Happy Reading, bantu like+coment. Itu sangat mendukung saya dan karakter fiksi saya :)
****
Kenny POV
"Kau bisa pulang lebih dahulu Jenn, keadaan Ken belum membaik." Scout segera menjawab saat kepalaku di hantam kebenaran bahwa Jenn akan tinggal di rumah kami... Maksudku rumah Scout.
"Kita pulang bersama saja. Kapan Ken akan pulang juga?" Sekarang dia sok akrab dengan memanggilku Ken.
"Lusa. Kau tidak kembali ke kamar? Ini jadwal untuk di periksa."
"Seandainya aku bisa sendiri." ujar Jenn dengan nada sedih yang dibuat-buat dan itu menjengkelkan setiap sendi tubuhku. Aku menatap langit-langit. Aku berharap Scout di sini saja, tak usah repot-repot dengan si rubah ini. Tapi aku yakin tidak mungkin, tetapi mulutku terlalu berat untuk berkata agar Scout di sini saja.
"Ken, aku akan segera kembali." Jangan! Jangan pergi!
Scout berdiri, lalu berjalan ke arah Jenn. Lalu mendorong kursi roda itu dan meninggalkanku di sini.
Tidak kupungkiri bahwa aku bersifat aneh akhir-akhir ini. Seolah aku wanita haus kasih sayang. Aku cemburu. Dan aku tidak bisa mengindikasikan ini sebagai rasa suka karena hal yang sama juga kurasakan saat bersama Harry saat itu.

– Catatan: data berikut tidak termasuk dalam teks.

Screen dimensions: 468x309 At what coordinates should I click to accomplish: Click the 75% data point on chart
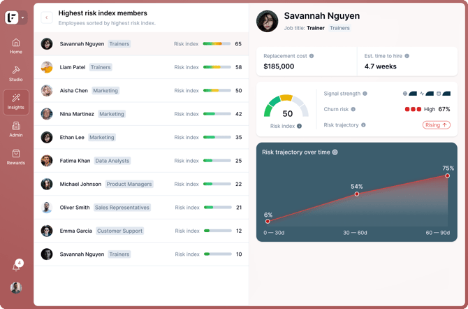447,175
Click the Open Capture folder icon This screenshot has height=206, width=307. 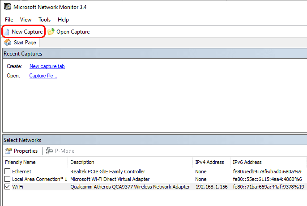coord(51,32)
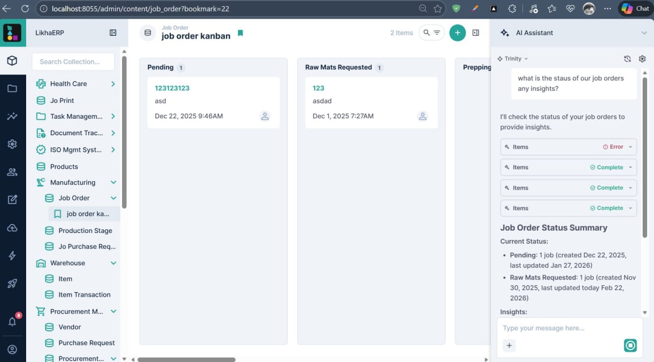Open the notifications bell with the red badge
The image size is (654, 362).
tap(12, 321)
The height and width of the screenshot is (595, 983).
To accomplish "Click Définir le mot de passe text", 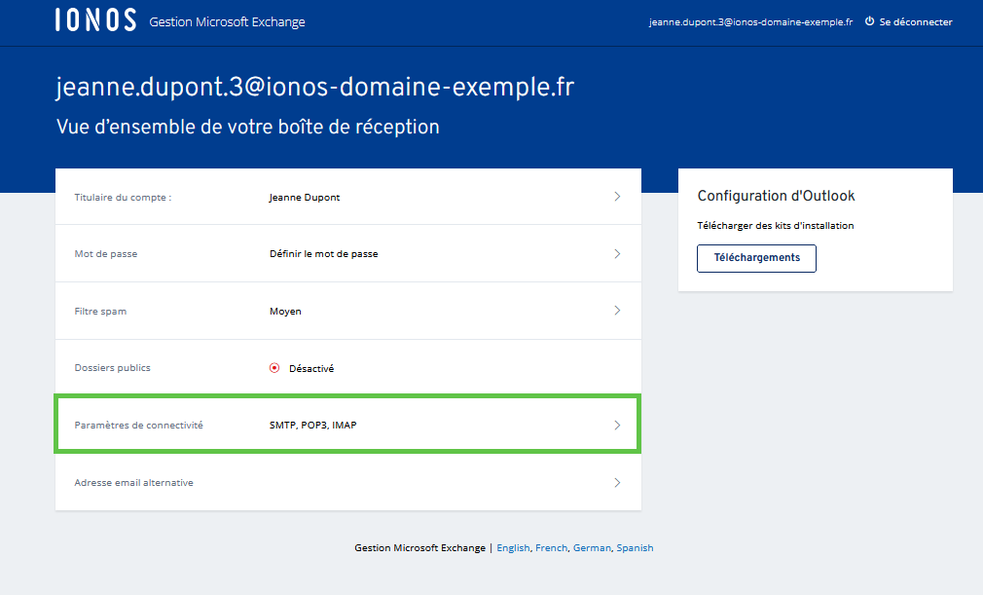I will 323,254.
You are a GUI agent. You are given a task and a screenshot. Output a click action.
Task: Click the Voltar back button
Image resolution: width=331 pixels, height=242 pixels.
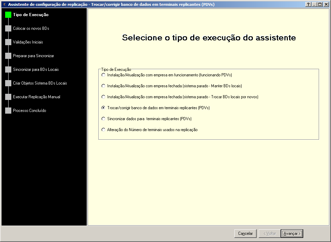[269, 233]
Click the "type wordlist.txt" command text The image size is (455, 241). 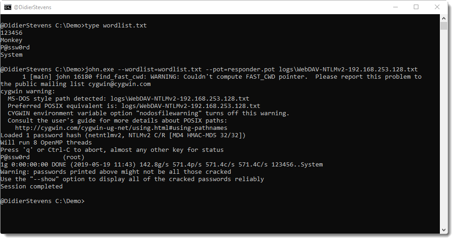(117, 26)
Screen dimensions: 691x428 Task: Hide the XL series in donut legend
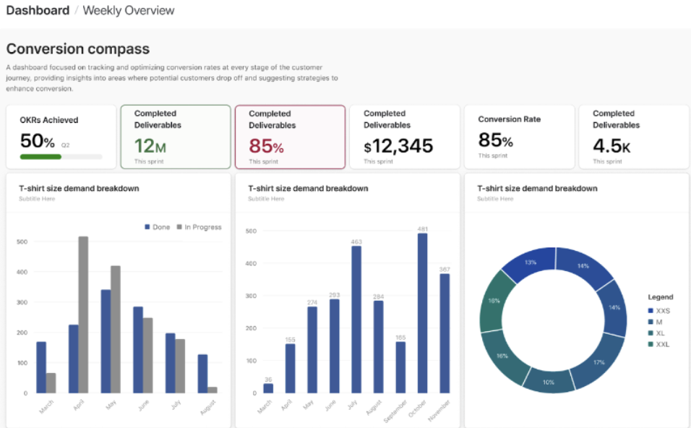click(661, 333)
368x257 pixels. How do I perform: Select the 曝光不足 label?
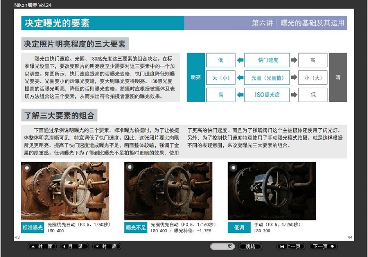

Kupikir aku hanya terlalu egois terhadap perasaanku sendiri. Aku sadar selama dua tahun aku tidak pernah merasa bisa bernapas bebas selama menjadi istri Scout, tapi belakangan ini aku bisa bernapas bebas bersamaan muncul perasaan cemburu ini.
Aku tidak yakin rasa berdebar ini. Karena rasa ini pun kurasakan saat berasama Harry dan Scout. Aku bingung di perasaanku sendiri. Dan harusnya aku segera menyelesaikan ini. Tapi bagaimana?
****
Scout POV
Aku masuk ke dalam kamar Kenny. Dia tengah memandang-mandang langit-langit. Dia selalu memandangi langit-langit sialan itu. Apa itu lebih penting di banding aku.
"Hey... Kau butuh sesuatu?" tanyaku setelah duduk.
"Tidak ada."
"Jenn akan tinggal di rumah kita sampai keadaannya membaik. Kuharap itu tidak masalah untukmu."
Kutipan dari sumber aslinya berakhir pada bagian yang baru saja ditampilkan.